Act19 冬の稲妻
第3章 記憶の傀儡
タナトスの誘惑にリィンは手を差し出してしまう。
それが人類にとっての災禍になるとも知らず・・・・
稲光が近寄って来る・・・聖誕祭の晩に。
粉雪が舞う市街を駆け抜ける一両の搬送車内で、二人はじっと彼女を見守っていた。
「なぁリィンちゃん・・・もしも。
もしも成功したとしたら、その後どうすれば良い?」
医師に化けたエイジが訊ねる。
「魂がもしも宿れるのなら、姉さんの身体は抜け殻になってしまうんじゃないのか?」
心配気なエイジの声に、ナース服を脱いでパーカーを羽織るリィンは答えない。
「本当に魂の転移とかが出来るのなら、人は死なずに済むようなれる?
でも、それが本当に正しいのか・・・僕には分からない」
人工呼吸器を填めた姉を見詰めたままで、リィンの頼みに懐疑的になる。
「彼が言ったの。
成功の確率は半々だって・・・」
黙ってエイジの言葉を聞いていたリィンが呟くように答えた。
「本当に転移できるかどうかなんて分からない。
けど、このままだったら確実にレィちゃんは喪われてしまう。
相手が神だか悪魔だかなんてどうでもいいんだ。
レィちゃんの命が絶えさえしなければ・・・」
神にも縋る気持ちなのは分からなくはないが、悪魔の化身に魂を操られてしまうとまでは考えてもいないリィン。

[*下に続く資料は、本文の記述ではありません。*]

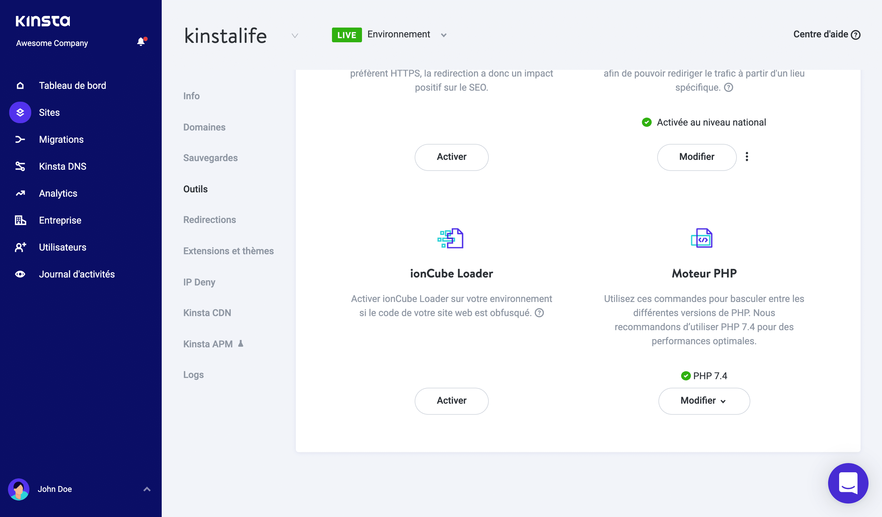Open Journal d'activités via the eye icon
The height and width of the screenshot is (517, 882).
(20, 274)

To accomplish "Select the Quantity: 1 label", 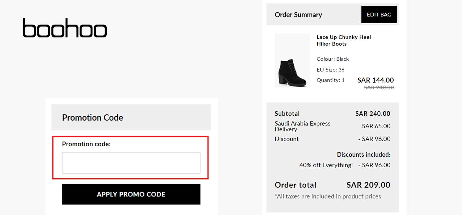I will (330, 80).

「タナトス教授は、失敗しても今のままだって言ったわ。
だから・・・半分の賭けに乗ってみたのよ」
リィンは教授が何を考えて魂の転移を行おうとしているのかを考えてもいない。
唯、レィを救いたい一心だったから。
「そう・・・それで姉さんの魂をアレに入れるんだね?」
エイジは搬送車内の隅に立つモノを観る。
「せめて人らしい容を採るモノへ・・・かい?」
エイジは固定させるように基礎機械ごと載せて来たモノを指す。
「うん。タナトス教授は機械なら何でもいいと言ったの。
転移させるにはコンピュータが搭載されていなければならないって。
膨大な記憶を処理できるモノでなければならないと言ったから」
基礎台に載せられた<人形少女>に目を移したリィンが教える。
飛ぶように病院へと戻ったリィンは、ちょうど見舞いに来ていたエイジへ顛末を話し、協力を求めたのだった。

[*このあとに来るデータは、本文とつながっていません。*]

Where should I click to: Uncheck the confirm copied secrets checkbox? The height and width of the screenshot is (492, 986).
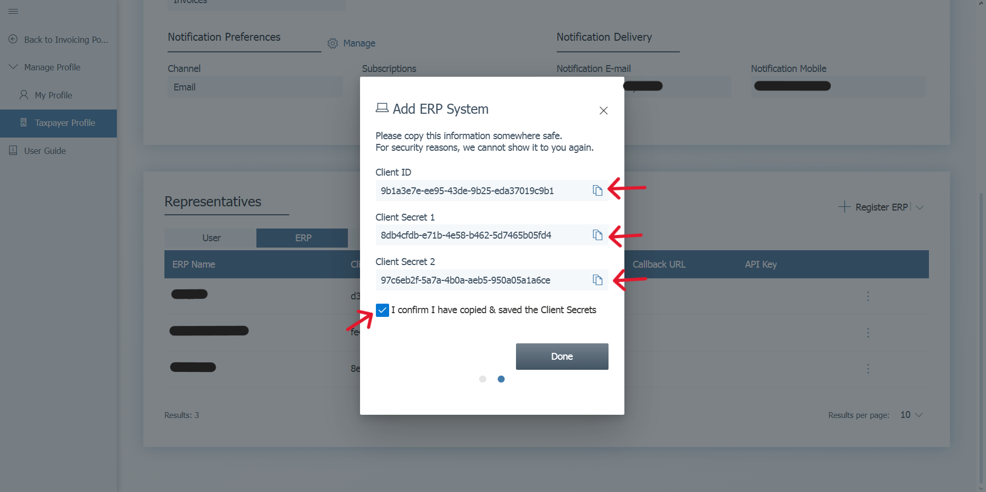click(382, 310)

タナトスの謀を真に受けていたリィンの必死の説得で、エイジは協力を約束してしまう。
急ぎ研究室へと走った時、運が良いのか悪いのか。
偶然にもヴァルボア博士は不在で、少女人形を運び出せてしまった。
当然少年達二人では力不足だったのだが、リィンがフェアリー財閥の娘であることを利用し、偶々研究室の外で金で言う事を聴く運搬人を見つけられた。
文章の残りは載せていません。